URAL 1282. Game Tree

1. 题目

http://acm.timus.ru/problem.aspx?space=1&num=1282

1282. Game Tree

Time limit: 1.0 second
Memory limit: 64 MB
A game for two players is determined by its tree. The competitors make moves in turn. The first competitor starts the game. The game ends up with either a draw, or a victory of one of the players. The leaf nodes of the tree of this game may have values equal to one of three numbers: “+1” – victory of the first competitor, “–1” – victory of the second competitor, “0” – draw.
Problem illustration
You have to find out who will win if both competitors follow the right strategy.

Input

The nodes of the tree are numbered with successive integer numbers. The root of the tree always has number 1.
The first line contains an integer N (1 < N ≤ 1000) – the number of the nodes in the game tree. Next N-1 lines describe the nodes – one line for each node (with exception for the first node). The second line will contain the description of the second node of the tree, the third line – the description of the third node, and so on.
If the node is a leaf of the tree, the first symbol of the line is “L”, followed by a space, then the number of the ancestor of this node goes, another space, and the result of the game (+1: victory of the first player, –1: victory of the second one, 0: draw).
If the node is an inner one then the line contains the first symbol “N”, a space character and the number of the ancestor of this node.

Output

contains “–1” if the second competitor wins, “+1” if so does the first and “0” if the result is a draw.

Samples

input output
7
N 1
N 1
L 2 -1
L 2 +1
L 3 +1
L 3 +1
+1
7
N 1
N 1
L 2 -1
L 2 +1
L 3 +1
L 3 0
0
18
N 1
N 1
N 2
L 2 +1
N 3
L 3 +1
L 3 +1
L 4 -1
L 4 +1
N 4
N 6
L 6 -1
L 6 -1
L 11 -1
L 11 +1
L 12 +1
L 12 -1
+1
Problem Author: © Sergey G. Volchenkov, 2003(volchenkov@yandex.ru); Vladimir N. Pinaev, 2003(vpinaev@mail.ru; http://www.pic200x.chat.ru); Michael Y. Kopachev, 2003 (mkopachev@krista.ru).
Problem Source: 2003-2004 ACM Central Region of Russia Quarterfinal Programming Contest, Rybinsk, October 15-16, 2003

2. 思路

给出一颗树,叶子节点的只可能是+1、0、-1,从根节点开始,玩家1选择根节点的一个子节点N1,玩家2则继续选择N1的子节点N2,以此类推,直到任意玩家遇到叶子节点,叶子节点的值(+1、0、-1)代表了游戏结果(玩家1赢、平局、玩家2赢)。两个玩家都最大化自己收益,求游戏结果。

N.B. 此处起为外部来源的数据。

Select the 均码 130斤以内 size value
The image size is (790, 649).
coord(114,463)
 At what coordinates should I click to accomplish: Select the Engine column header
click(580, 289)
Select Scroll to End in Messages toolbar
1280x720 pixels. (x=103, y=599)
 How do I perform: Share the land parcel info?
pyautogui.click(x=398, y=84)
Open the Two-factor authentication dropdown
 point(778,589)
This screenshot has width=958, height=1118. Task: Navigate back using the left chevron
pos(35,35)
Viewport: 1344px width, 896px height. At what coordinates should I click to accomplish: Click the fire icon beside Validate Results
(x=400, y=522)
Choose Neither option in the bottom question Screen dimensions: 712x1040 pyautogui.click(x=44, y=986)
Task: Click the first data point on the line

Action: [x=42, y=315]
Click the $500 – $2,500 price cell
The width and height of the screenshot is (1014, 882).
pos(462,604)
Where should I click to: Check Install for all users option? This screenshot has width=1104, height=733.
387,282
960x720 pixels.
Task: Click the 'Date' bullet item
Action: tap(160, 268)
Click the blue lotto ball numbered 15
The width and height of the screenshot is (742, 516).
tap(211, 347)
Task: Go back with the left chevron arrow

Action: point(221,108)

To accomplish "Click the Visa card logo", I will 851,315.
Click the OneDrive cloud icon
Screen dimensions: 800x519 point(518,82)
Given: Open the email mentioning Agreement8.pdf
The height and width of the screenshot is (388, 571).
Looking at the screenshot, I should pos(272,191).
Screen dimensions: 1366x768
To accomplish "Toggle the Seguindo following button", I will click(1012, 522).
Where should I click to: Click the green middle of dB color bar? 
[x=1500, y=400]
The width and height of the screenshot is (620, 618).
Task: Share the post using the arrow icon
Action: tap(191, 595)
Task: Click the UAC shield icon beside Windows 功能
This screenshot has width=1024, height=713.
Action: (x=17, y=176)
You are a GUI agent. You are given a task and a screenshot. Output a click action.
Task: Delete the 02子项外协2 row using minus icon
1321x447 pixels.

博弈论,使用Minimax算法,详见Wiki。玩家1希望游戏结果是1,即寻找max;玩家2希望结果是-1,即寻找min。

3. 代码

#include <cstdio>

const int MAX_N = 1001;
const int NOT_LEAF = -2;
const int PLAYER_1 = 1;
const int PLAYER_2 = 2;

typedef struct NodeRecord {
    int id, value;
    struct NodeRecord *next;
} Node;

void solve();
int minimax(Node *node, int player);
int input(Node graph[]);
Node *newNode(int id, int value, Node *next);
void setNode(Node *node, int id, int value, Node *next);
int max(int a, int b);
int min(int a, int b);

int main() {
    // freopen("test.txt", "r", stdin);
    solve();
    return 0;
}

Node graph[MAX_N];
void solve() {
    int n = input(graph);
    int score = minimax(&graph[1], PLAYER_1);

    if (score == 1) {
        printf("+1\n");
    }
    else if (score == -1) {
        printf("-1\n");
    }
    else {
        printf("0\n");
    }
}

int minimax(Node *node, int player) {
    if (node->value != NOT_LEAF) {
        return node->value;
    }

    int score;
    Node *curr = graph[node->id].next;
    if (player == PLAYER_1) {
        score = -2;
        while (curr != NULL) {
            score = max(score, minimax(curr, PLAYER_2));
            if (score == 1) break;
            curr = curr->next;
        }
    }
    else {
        score = 2;
        while (curr != NULL) {
            score = min(score, minimax(curr, PLAYER_1));
            if (score == -1) break;
            curr = curr->next;
        }
    }
    return score;
}

int input(Node graph[]) {
    int n, parent, value;
    char type;

    setNode(&graph[1], 1, NOT_LEAF, NULL);
    scanf("%d", &n);

    for (int i = 2; i <= n; ++i) {
        getchar();
        scanf("%c %d", &type, &parent);
        if (type == 'L') {
            scanf("%d", &value);
        }
        else {
            value = NOT_LEAF;
        }
        setNode(&graph[i], i, value, NULL);
        Node *node = newNode(i, value, graph[parent].next);
        graph[parent].next = node;
    }
    return n;
}

Node *newNode(int id, int value, Node *next) {
    Node *node = new Node();
    node->id = id;
    node->value = value;
    node->next = next;
    return node;
}

void setNode(Node *node, int id, int value, Node *next) {
    node->id = id;
    node->value = value;
    node->next = next;
}

int max(int a, int b) {
    return a > b ? a : b;
}

int min(int a, int b) {
    return a > b ? b : a;
}